§ Aim of the task
Reproduce the data below, switching each instance of "Where should I click to" to "Where do I click to" and keeping everything else unchanged.

## Start Stored rows

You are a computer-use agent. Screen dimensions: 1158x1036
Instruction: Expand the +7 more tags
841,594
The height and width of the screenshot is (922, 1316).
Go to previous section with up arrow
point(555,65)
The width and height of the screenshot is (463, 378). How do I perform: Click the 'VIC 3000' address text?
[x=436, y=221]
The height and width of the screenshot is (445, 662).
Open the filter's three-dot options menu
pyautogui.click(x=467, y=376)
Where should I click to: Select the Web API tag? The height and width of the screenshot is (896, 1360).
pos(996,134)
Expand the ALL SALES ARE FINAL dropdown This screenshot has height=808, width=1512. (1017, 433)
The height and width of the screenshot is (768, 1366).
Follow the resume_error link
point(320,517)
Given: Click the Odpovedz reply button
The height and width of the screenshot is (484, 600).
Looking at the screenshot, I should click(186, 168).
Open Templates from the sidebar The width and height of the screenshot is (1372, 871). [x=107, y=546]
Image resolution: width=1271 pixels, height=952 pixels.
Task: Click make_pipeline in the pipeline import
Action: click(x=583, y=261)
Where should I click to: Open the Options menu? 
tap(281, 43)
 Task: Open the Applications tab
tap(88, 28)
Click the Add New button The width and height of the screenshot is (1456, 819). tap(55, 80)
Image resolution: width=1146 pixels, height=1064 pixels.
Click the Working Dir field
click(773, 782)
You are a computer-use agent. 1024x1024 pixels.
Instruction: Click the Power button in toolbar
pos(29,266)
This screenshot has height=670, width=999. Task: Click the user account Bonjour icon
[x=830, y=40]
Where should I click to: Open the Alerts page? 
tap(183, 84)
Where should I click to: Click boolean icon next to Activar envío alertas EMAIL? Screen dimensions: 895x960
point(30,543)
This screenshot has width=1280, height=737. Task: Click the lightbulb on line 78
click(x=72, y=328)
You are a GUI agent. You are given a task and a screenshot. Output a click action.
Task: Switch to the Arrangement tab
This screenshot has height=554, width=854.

## End Stored rows

§ Correct answer
You are a computer-use agent. Screen dimensions: 1158x1036
Instruction: Expand the +7 more tags
841,594
The height and width of the screenshot is (922, 1316).
Go to previous section with up arrow
point(555,65)
The width and height of the screenshot is (463, 378). How do I perform: Click the 'VIC 3000' address text?
[x=436, y=221]
The height and width of the screenshot is (445, 662).
Open the filter's three-dot options menu
pyautogui.click(x=467, y=376)
Where do I click to: Select the Web API tag? The height and width of the screenshot is (896, 1360).
pos(996,134)
Expand the ALL SALES ARE FINAL dropdown This screenshot has height=808, width=1512. (1017, 433)
The height and width of the screenshot is (768, 1366).
Follow the resume_error link
point(320,517)
Given: Click the Odpovedz reply button
The height and width of the screenshot is (484, 600).
Looking at the screenshot, I should click(186, 168).
Open Templates from the sidebar The width and height of the screenshot is (1372, 871). [x=107, y=546]
Image resolution: width=1271 pixels, height=952 pixels.
Task: Click make_pipeline in the pipeline import
Action: click(x=583, y=261)
Where do I click to: Open the Options menu? 
tap(281, 43)
 Task: Open the Applications tab
tap(88, 28)
Click the Add New button The width and height of the screenshot is (1456, 819). tap(55, 80)
Image resolution: width=1146 pixels, height=1064 pixels.
Click the Working Dir field
click(773, 782)
You are a computer-use agent. 1024x1024 pixels.
Instruction: Click the Power button in toolbar
pos(29,266)
This screenshot has height=670, width=999. Task: Click the user account Bonjour icon
[x=830, y=40]
Where do I click to: Open the Alerts page? 
tap(183, 84)
Where do I click to: Click boolean icon next to Activar envío alertas EMAIL? Screen dimensions: 895x960
point(30,543)
This screenshot has width=1280, height=737. Task: Click the lightbulb on line 78
click(x=72, y=328)
You are a GUI agent. You are given a task and a screenshot. Output a click action.
Task: Switch to the Arrangement tab
This screenshot has height=554, width=854.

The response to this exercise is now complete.